AI Arms Race Heats Up: Alphabet Pours $85B Into Comeback Surge
lphabet shares jumped nearly 3% in premarket trading on Thursday after the company posted strong earnings that highlighted a key message for Wall Street: artificial intelligence investments are accelerating and beginning to generate real returns.
The Google parent raised its 2025 capital expenditures forecast by $10 billion to $85 billion and signaled even greater spending ahead, ramping up its cloud infrastructure to meet rising demand and keep pace in the fiercely competitive AI race in Silicon Valley.
The company’s cloud division delivered a 32% revenue increase in the second quarter, outpacing analyst expectations. Alphabet credited the strong performance to its advancements in proprietary AI chips and the rapid growth of its Gemini AI model, which has now reached over 450 million monthly users.
Alphabet’s resurgence comes after a year in which it appeared to trail competitors like OpenAI and Microsoft. But the tide is shifting. Gemini’s rapid user adoption, hitting 100 million monthly users just two months after launch, and the momentum of its AI offerings signal a strong comeback.
“Google came back fighting this quarter,” said Bernstein analyst Mark Shmulik. “Investors have been waiting for a more aggressive stance on AI, and now they’re seeing it.”

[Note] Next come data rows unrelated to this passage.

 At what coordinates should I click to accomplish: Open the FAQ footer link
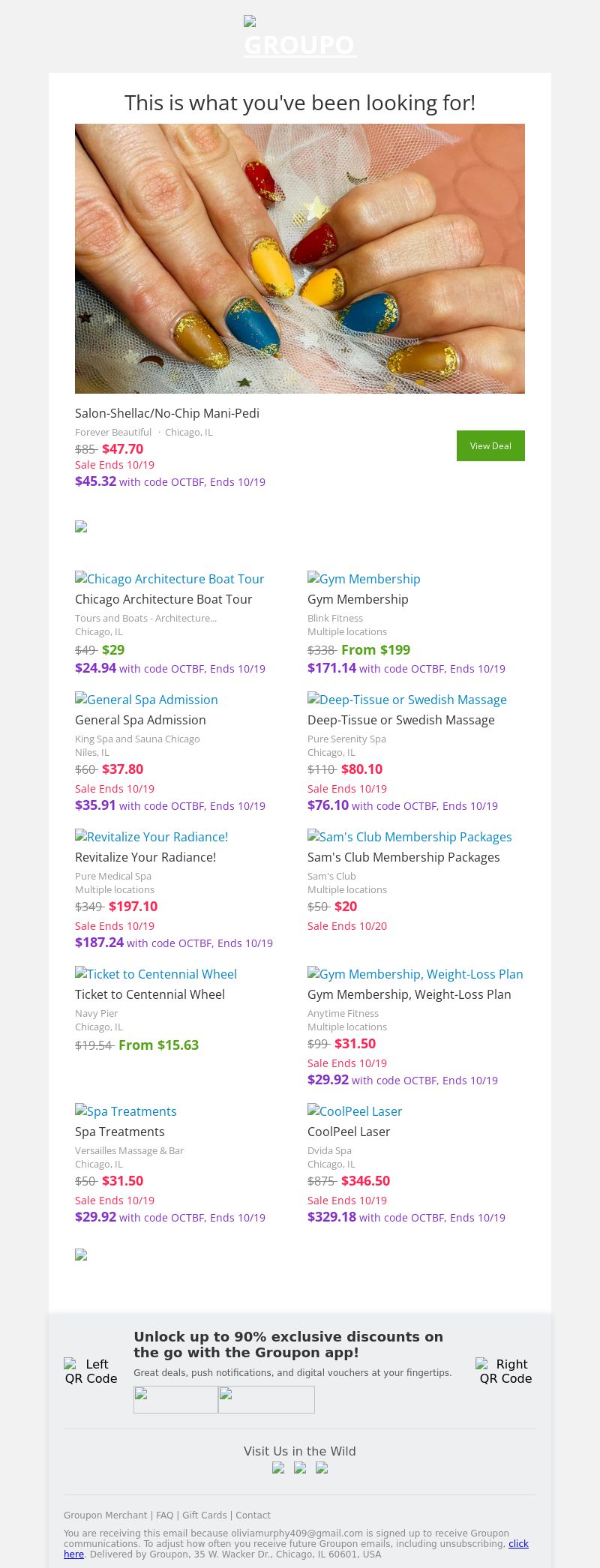164,1516
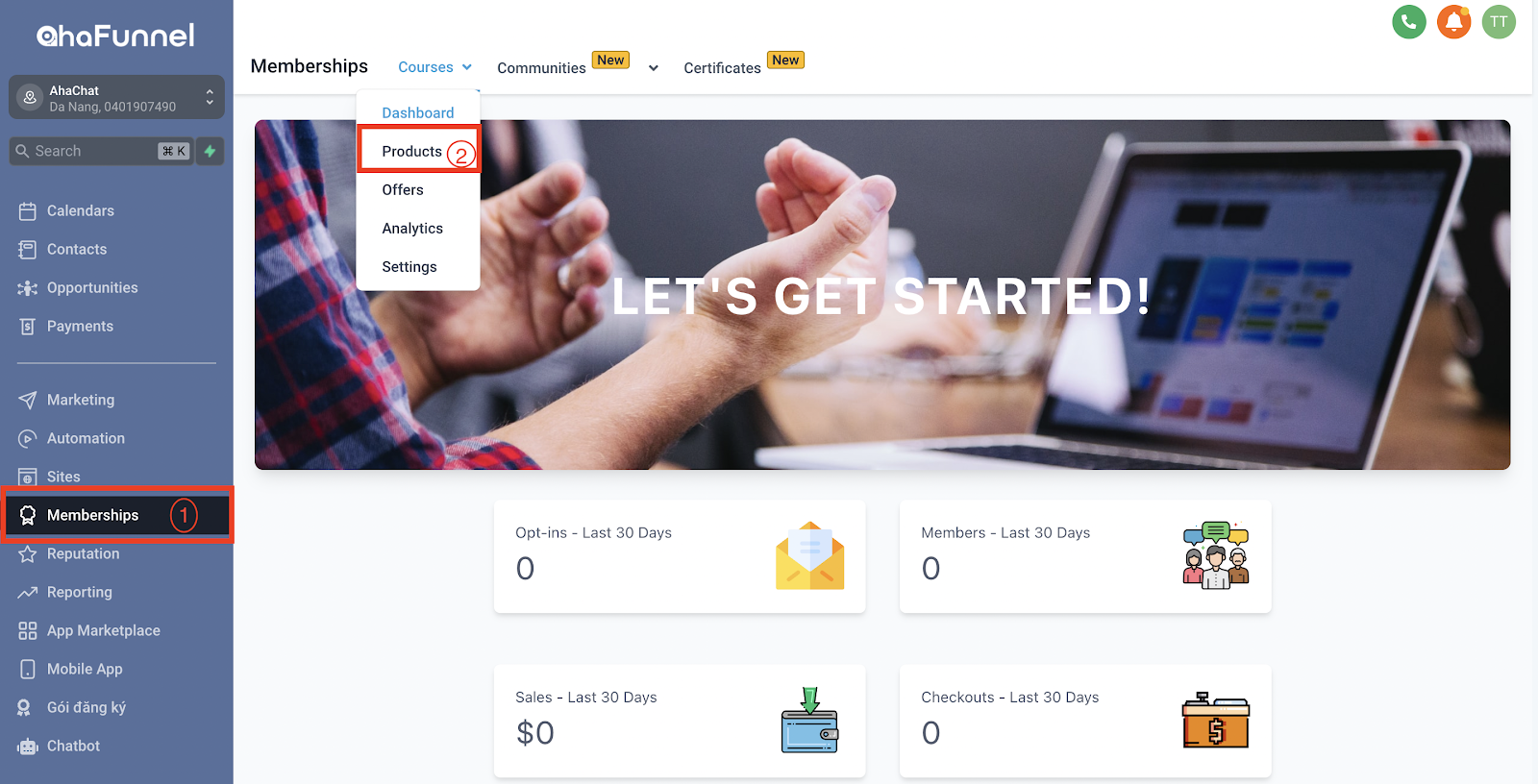Open the orange notification bell
Screen dimensions: 1538x784
[1453, 22]
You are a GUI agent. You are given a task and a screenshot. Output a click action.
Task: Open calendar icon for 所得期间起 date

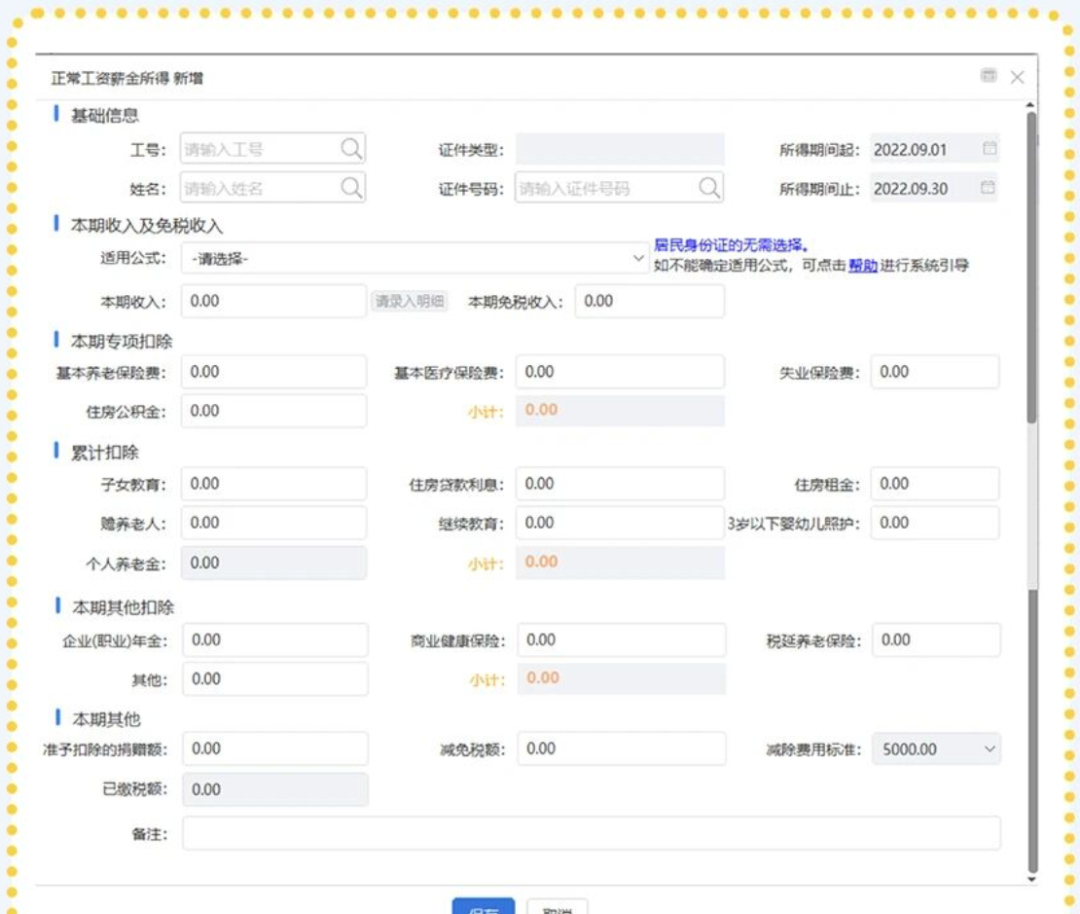point(989,149)
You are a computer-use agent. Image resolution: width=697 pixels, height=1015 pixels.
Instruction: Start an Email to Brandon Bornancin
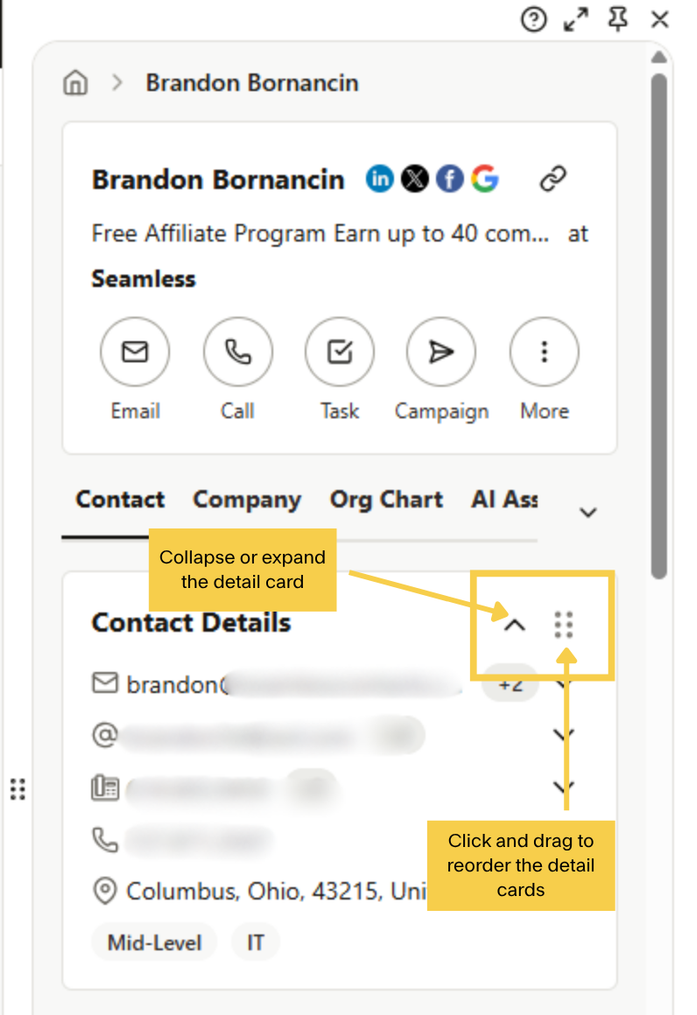pos(135,352)
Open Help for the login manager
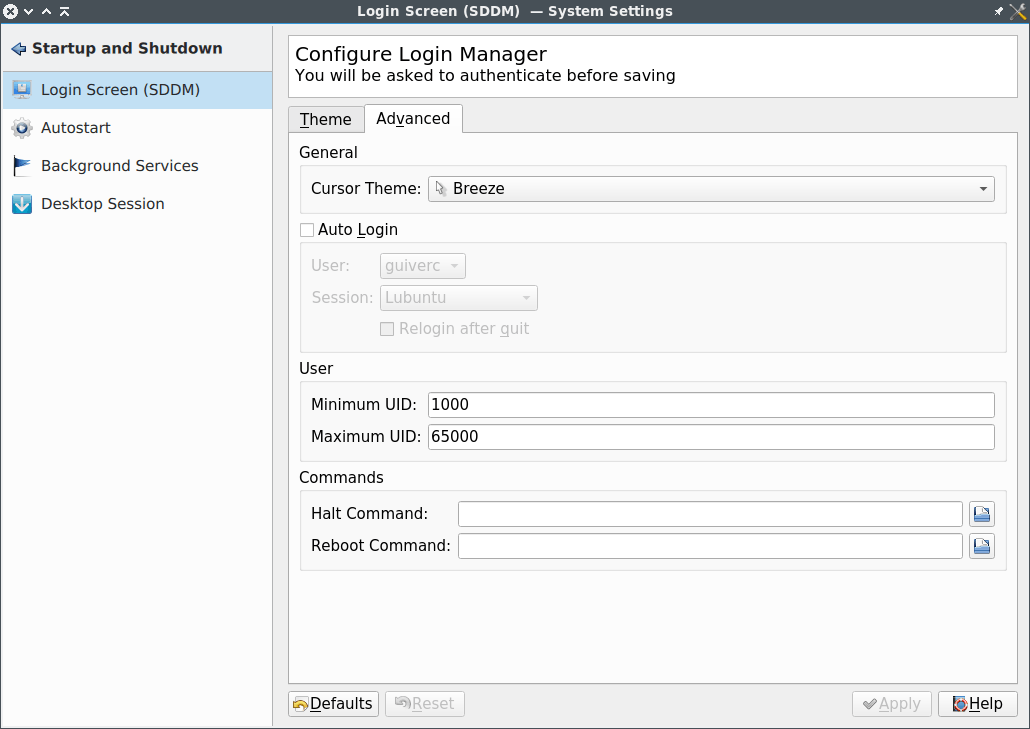The image size is (1030, 729). pyautogui.click(x=977, y=704)
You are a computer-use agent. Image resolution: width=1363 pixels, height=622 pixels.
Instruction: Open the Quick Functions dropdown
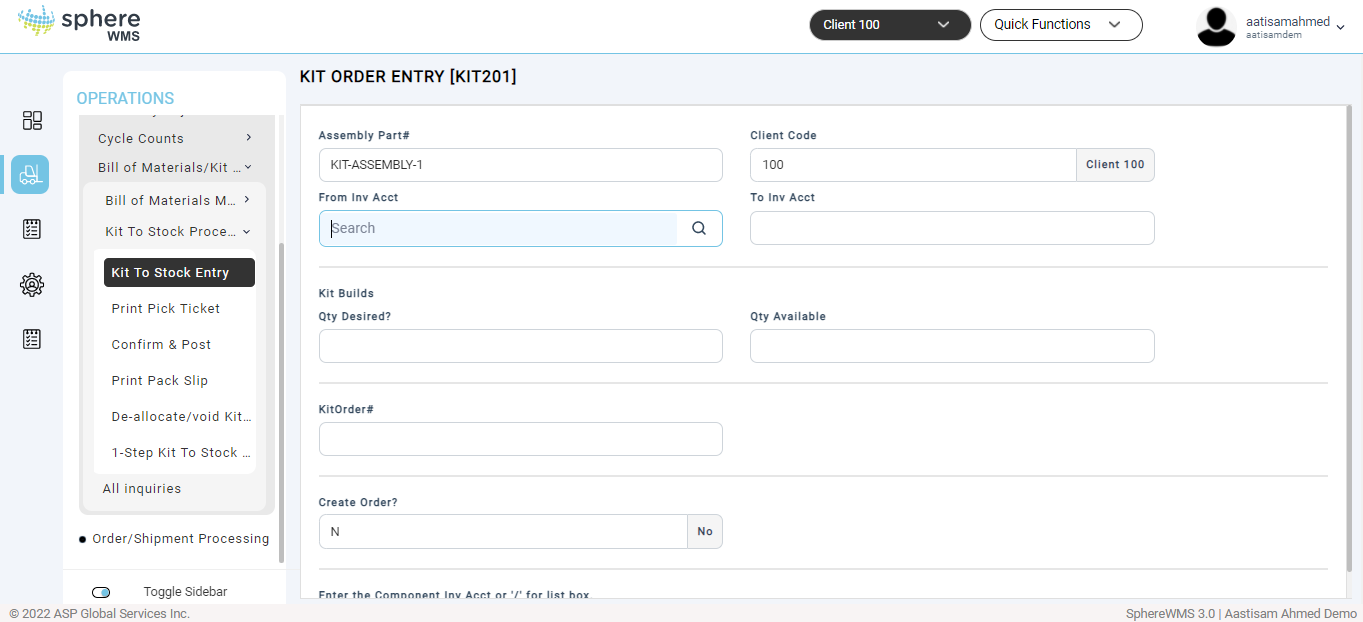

Its core advertising business, still responsible for roughly 75% of total revenue, also exceeded expectations, rising 10.4% despite global economic headwinds. The ad performance bodes well for competitors like Meta and Snap, which similarly depend on digital ad revenue.
Alphabet’s solid results prompted at least 17 brokerages to raise their price targets for the stock, pushing the median target to $210.
Still, concerns remain. The aggressive capital outlays may raise questions among investors already wary of Alphabet’s modest 0.5% stock gain so far in 2025, especially compared to Microsoft’s 20% and Meta’s 21% increases. Ongoing regulatory challenges around Google’s dominance in search and ad tech continue to weigh on sentiment.
Alphabet currently trades at a 12-month forward P/E ratio of 18.88, lagging behind Microsoft’s 33.03 and Amazon’s 33.31, according to LSEG data.
“Alphabet has all the ingredients to lead in AI top-tier models and vast distribution power,” said Hargreaves Lansdown senior equity analyst Matt Britzman. “But investors still need reassurance that AI won’t erode core search revenues and that the legal cloud will eventually clear.”